Você já deve ter recebido (ao menos visto algum amigo seu receber) a foto de uma pessoa bem feia com uma legenda no estilo “Quero casar com (insira o nome da pessoa aqui). Onde ela está?”. Parece muito engraçado. As pessoas morrem de rir da cara do fulano que recebeu a imagem, como se a ideia daquela pessoa extremamente feia querer se casar com ele fosse a coisa mais ridícula do mundo.

Bom… Deixa eu te contar uma coisa, que talvez você não tenha entendido. Aquela pessoa “muito feia” é uma pessoa. É um ser humano, que podia ser você, podia ser a sua mãe, podia ser o seu pai, podia ser um amigo muito querido seu. Tenho certeza de que há alguém na sua família que não se encaixa nos padrões de beleza da sociedade e podia ser essa pessoa ali, naquela foto, com milhares de pessoas compartilhando e rindo da cara dela, como se a simples ideia dela ter um sentimento por alguém fosse ridículo. Porque, na cabeça de quem produz e reproduz esse tipo de imagem preconceituosa, uma pessoa fora dos padrões não é um ser humano e, portanto, não pode ter sentimentos, não merece, sequer, ter a sua imagem respeitada na Internet.

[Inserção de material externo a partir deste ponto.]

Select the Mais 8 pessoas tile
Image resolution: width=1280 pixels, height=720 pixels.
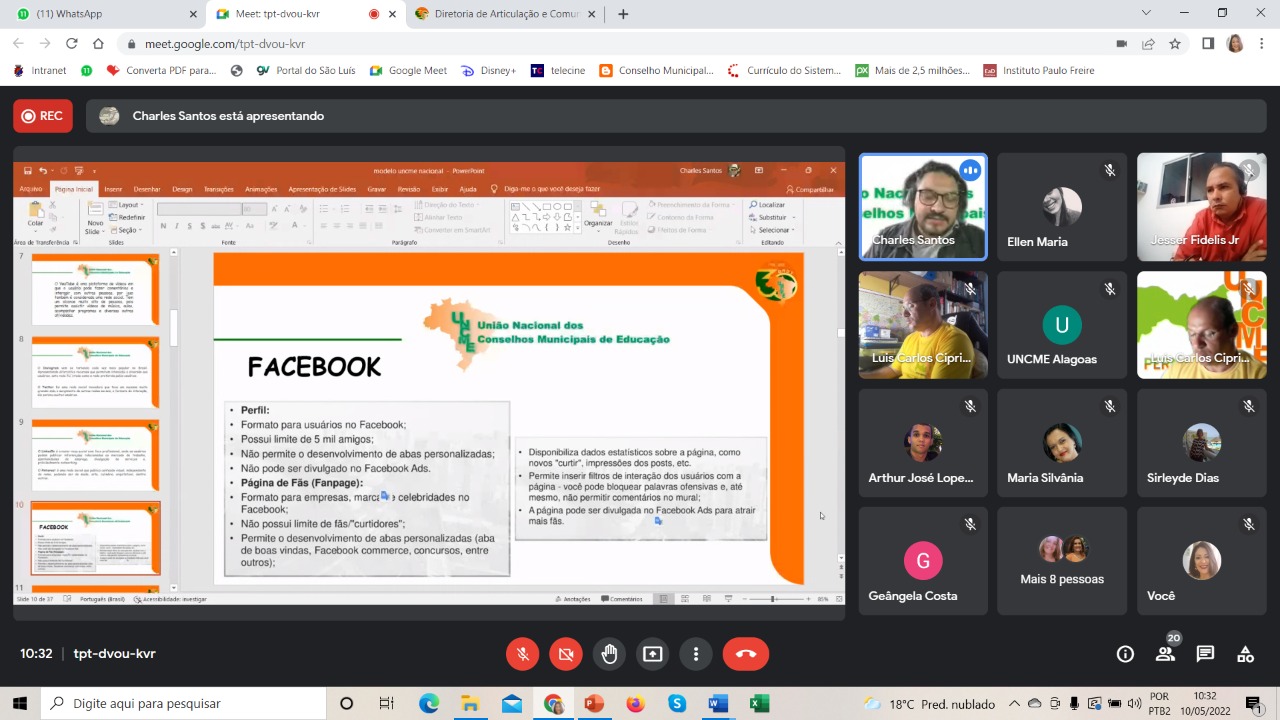click(1062, 561)
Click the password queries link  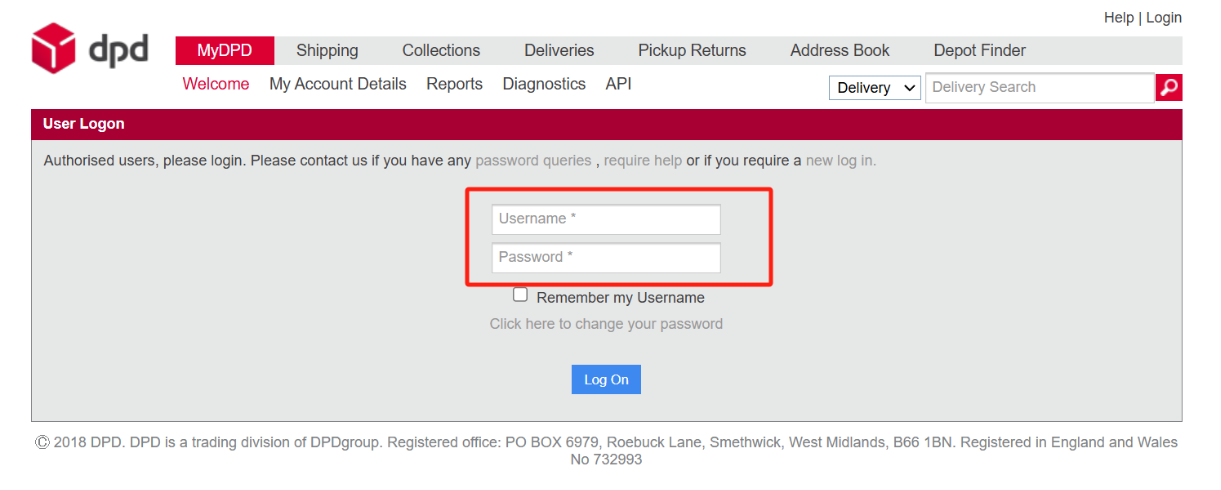pos(533,160)
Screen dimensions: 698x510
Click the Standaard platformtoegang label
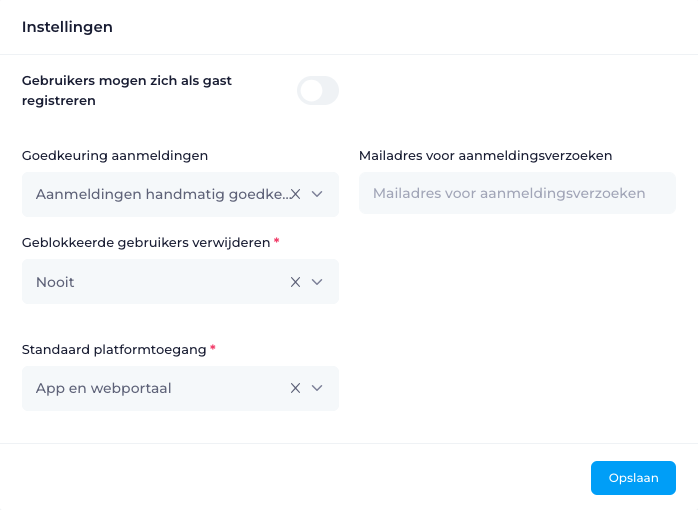coord(114,350)
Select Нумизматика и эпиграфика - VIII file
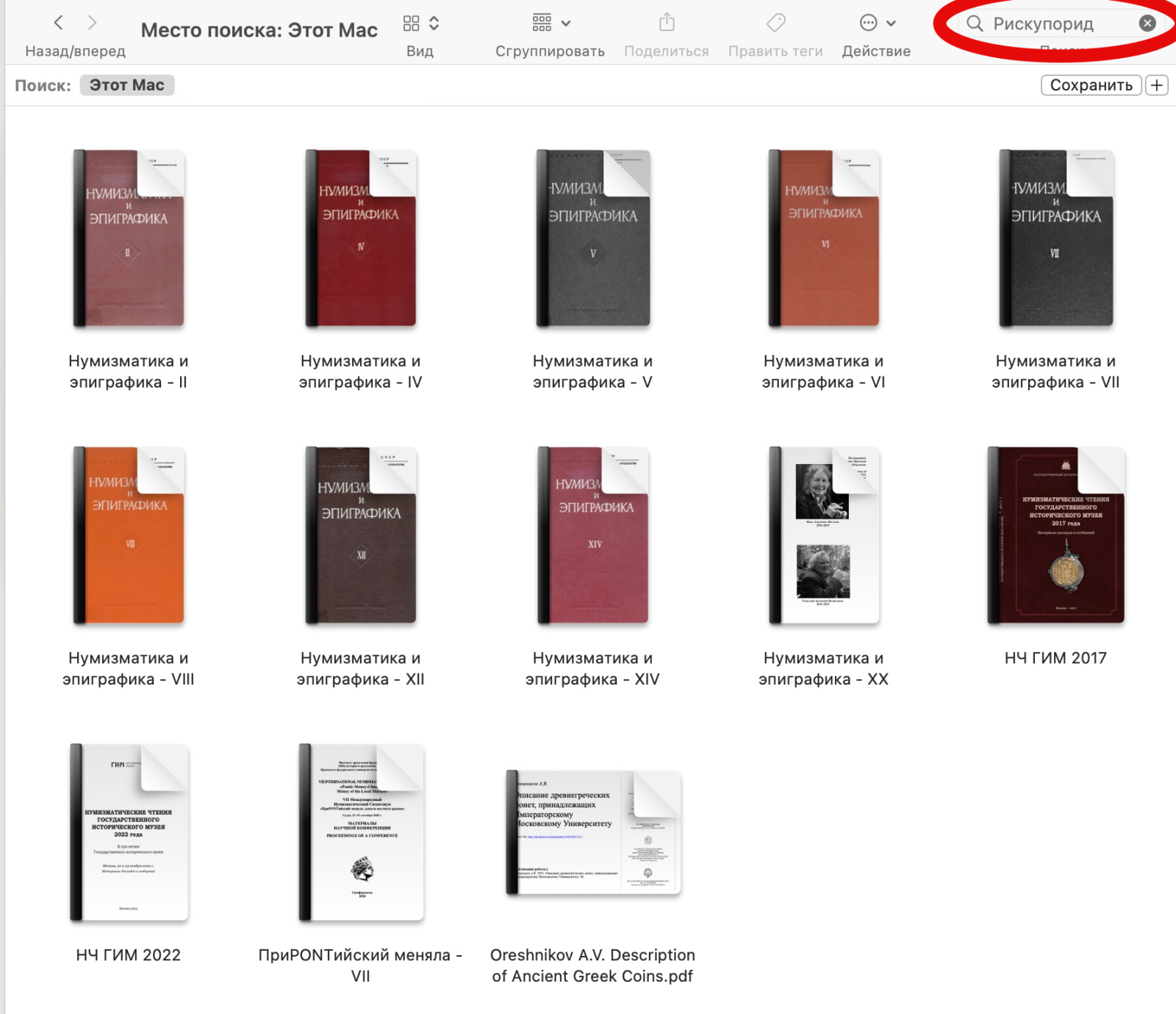This screenshot has height=1014, width=1176. [129, 535]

Isso é preconceito, gente. Preconceito puro e simples.

dog-smile-nosmileHahaha, que engraçado! Não. Não é engraçado.

 

Imagine-se nessa situação. A sua avó, ou seu avô, ou qualquer outra pessoa já idosa que te amou a sua vida toda, que te deu carinho, atenção, respeito. Essa pessoa que você ama muito também. Ama tanto, que nem se importa se ela já está com o rosto todo enrugado, as mãos distorcidas, e nem tem os dentes mais, mas sorri para você mesmo assim. Você ama tanto essa pessoa, que quer tirar uma foto dela, assim mesmo, com aquele sorriso de gengivas, e mostrar para o mundo o tamanho do seu amor. Então você tira uma foto e coloca na Internet.

Dias depois, a foto daquela pessoa querida, que você tanto ama, está sendo compartilhada por milhares de estranhos, com os dizeres “Ei, Fulano, vem aqui me dar um beijo!”. E todo mundo está rindo, caçoando, agindo como se ela fosse um palhaço, como se ela existisse apenas para diversão e entretenimento, e que não fosse digna de qualquer empatia.

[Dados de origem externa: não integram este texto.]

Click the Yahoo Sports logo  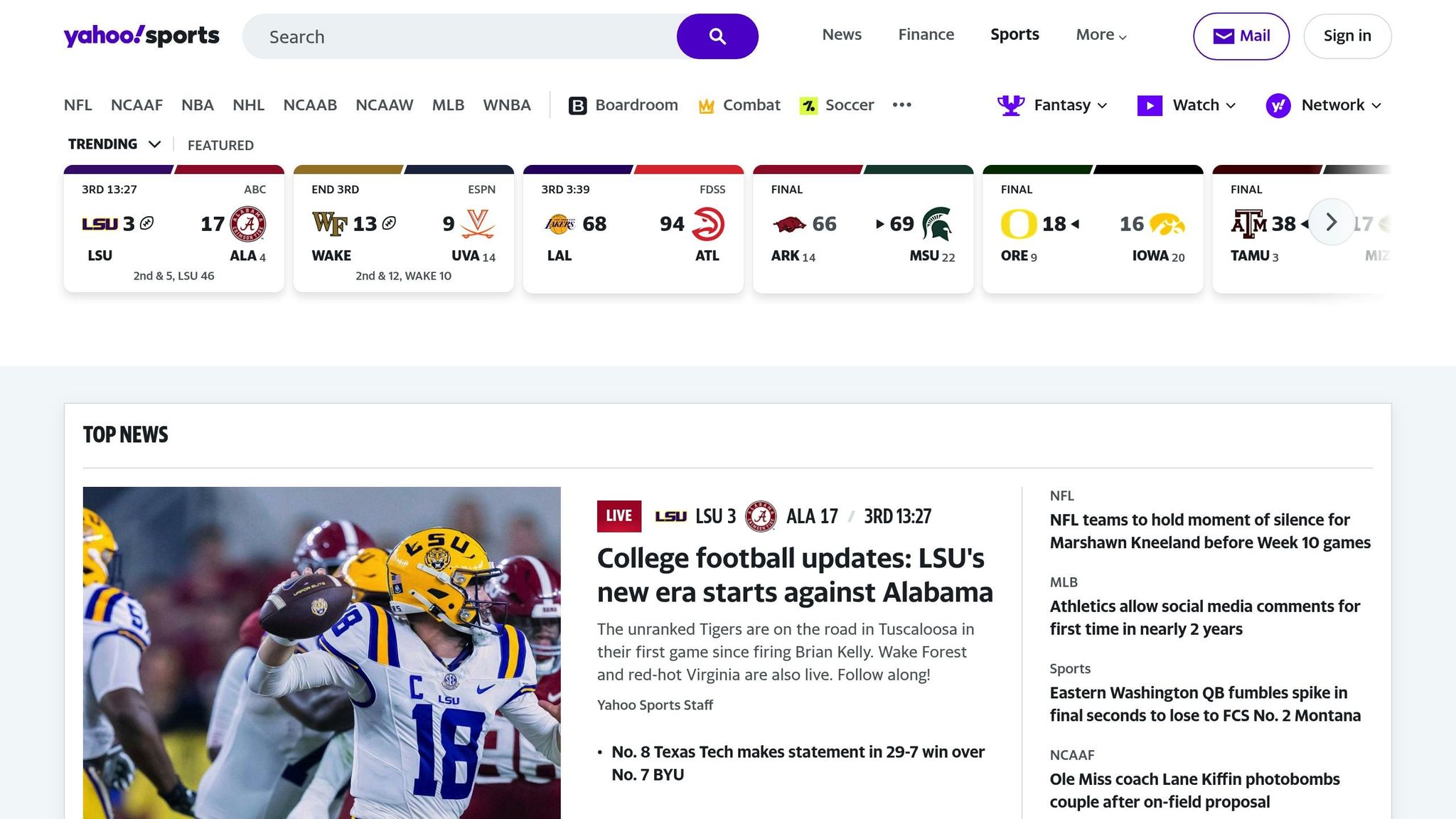coord(140,36)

Dói, né? Mas é assim que funciona. Essas pessoas fora dos padrões são pessoas. Elas não existem para o seu entretenimento. Elas têm o direito de tirar foto e colocar na Internet, como todo mundo, e você não tem o direito de pegar essas fotos e sair fazendo piadinhas por aí. Inclusive, é crime.

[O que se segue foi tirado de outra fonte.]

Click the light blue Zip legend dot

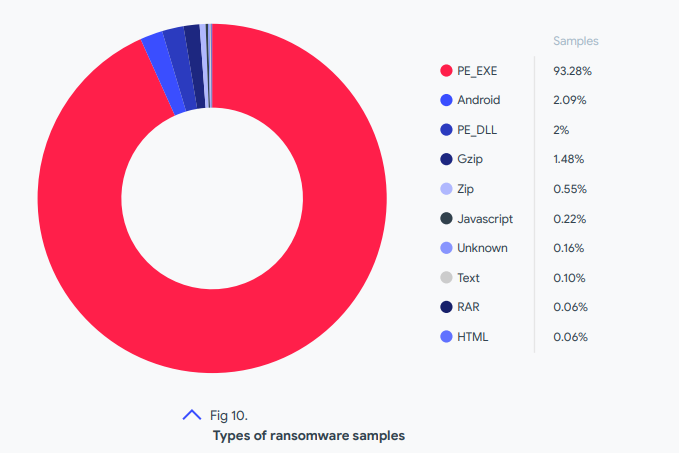tap(446, 189)
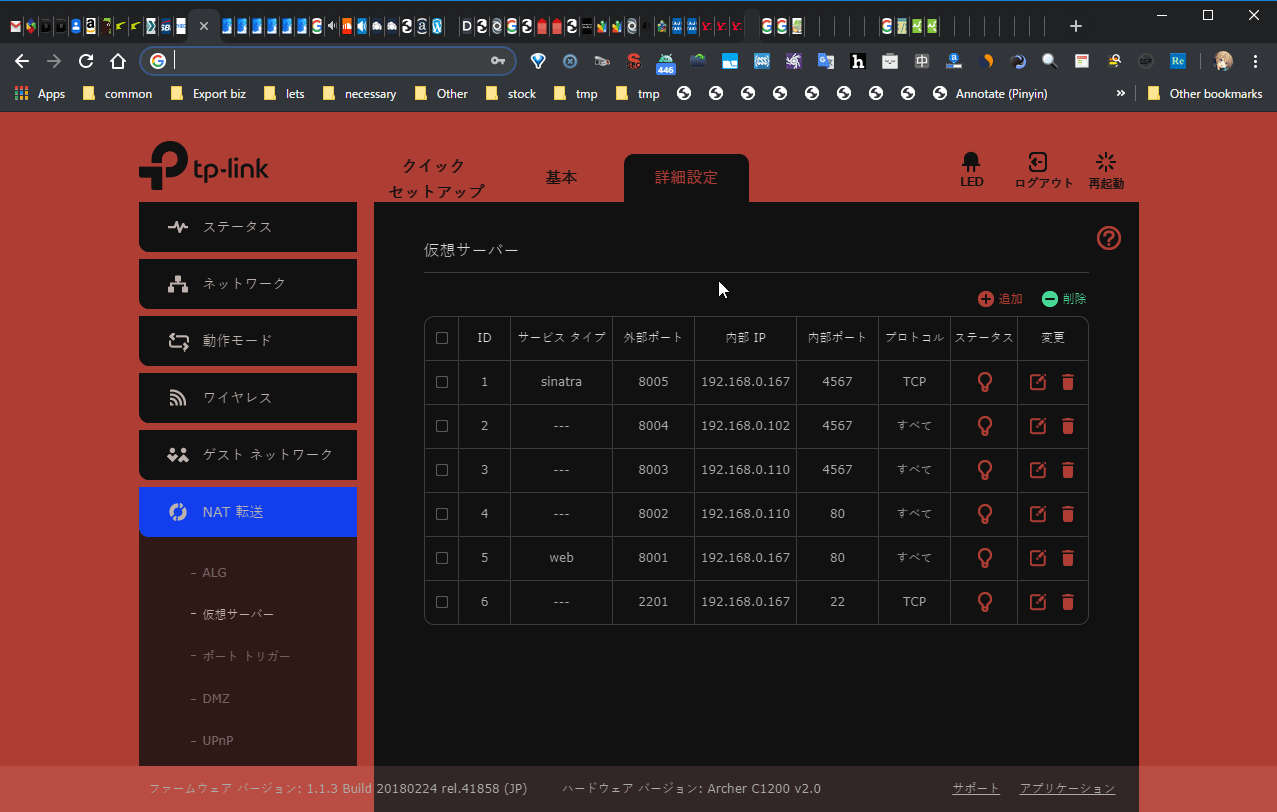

E isso vale para toda e qualquer pessoa, em qualquer situação. Inclusive para aquela mocinha na fila usando uma roupa que você considera feia. Meu bem, procure algum passatempo, alguma coisa para se distrair, porque o que está muito feio MESMO é esse seu preconceito.

Se você, por acaso, passar por uma foto dessas e achar muito engraçado, volta lá, olha bem para aquela foto, para aquela pessoa, e coloque-se no lugar dela. Imagine-se exatamente na mesma situação, e vai ver como perde a graça.

Então, vamos parar de compartilhar fotos de pessoas que não querem ter as suas fotos compartilhadas na Internet? Vamos?

Até porque, o que está errado mesmo é padronizar, e não estar fora dos padrões. Fica a dica.